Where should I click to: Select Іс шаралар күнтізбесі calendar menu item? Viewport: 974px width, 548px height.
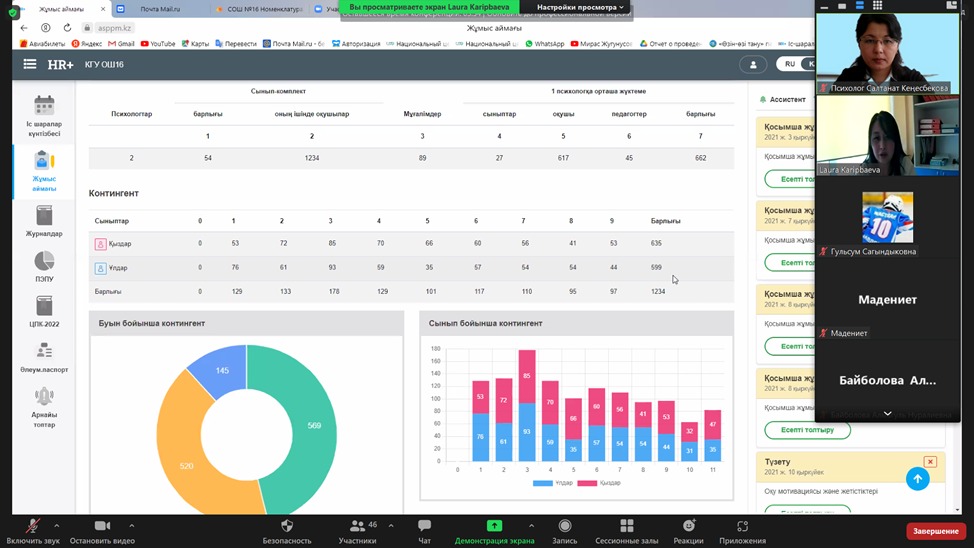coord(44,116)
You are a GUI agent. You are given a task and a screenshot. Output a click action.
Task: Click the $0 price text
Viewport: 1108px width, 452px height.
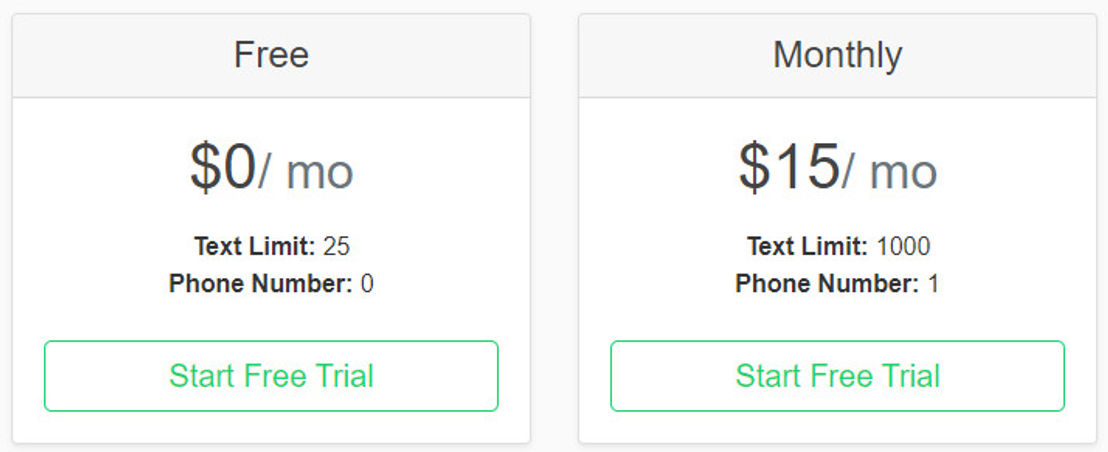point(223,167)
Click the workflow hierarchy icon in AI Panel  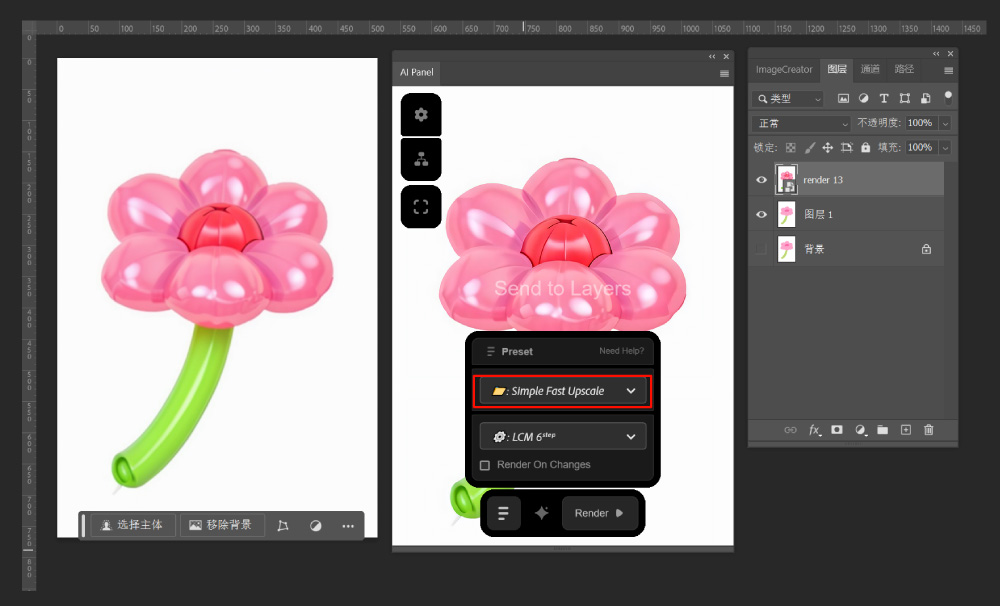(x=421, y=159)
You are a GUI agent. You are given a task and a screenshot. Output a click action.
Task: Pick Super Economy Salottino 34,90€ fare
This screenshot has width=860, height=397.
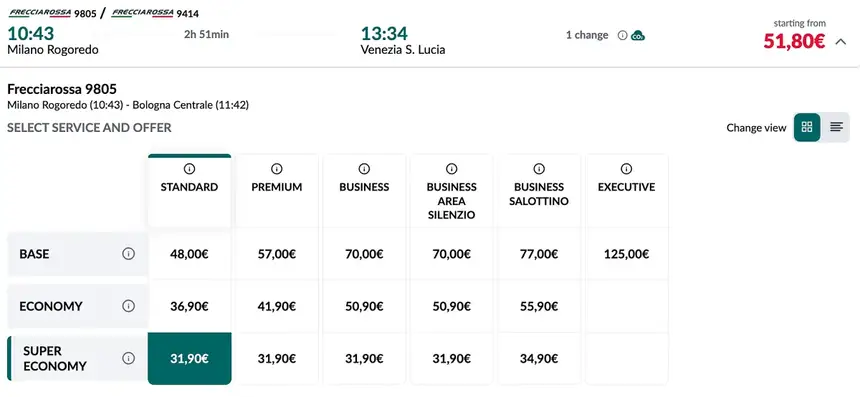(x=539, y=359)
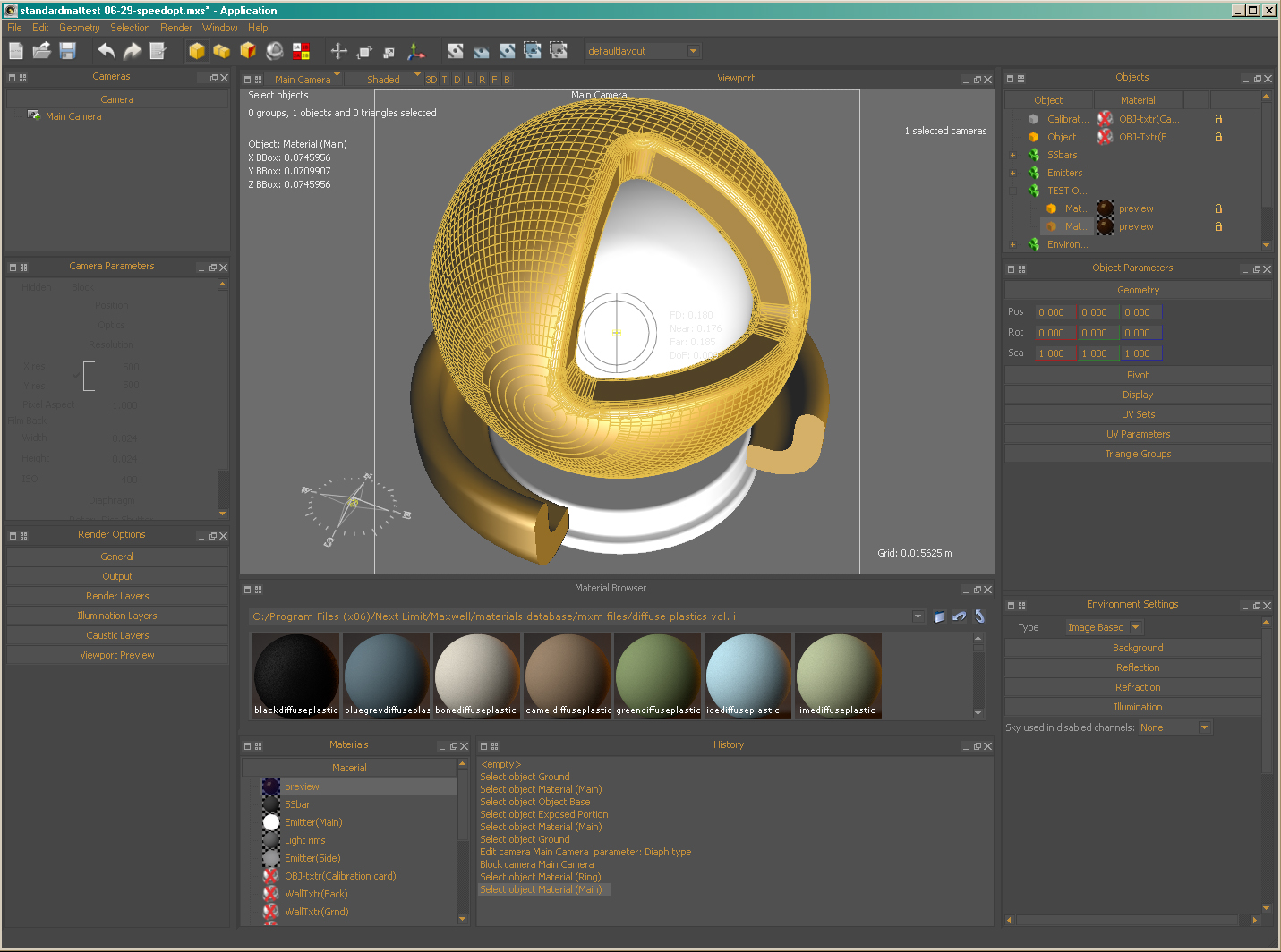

» EXERCISE BRIEF: The required output is the lines from the one containing "Task: Pick Super" through the end of the data, printed exactly, with no pictures.

» RESULT OF THE TASK:
Task: Pick Super Economy Salottino 34,90€ fare
This screenshot has width=860, height=397.
(x=539, y=359)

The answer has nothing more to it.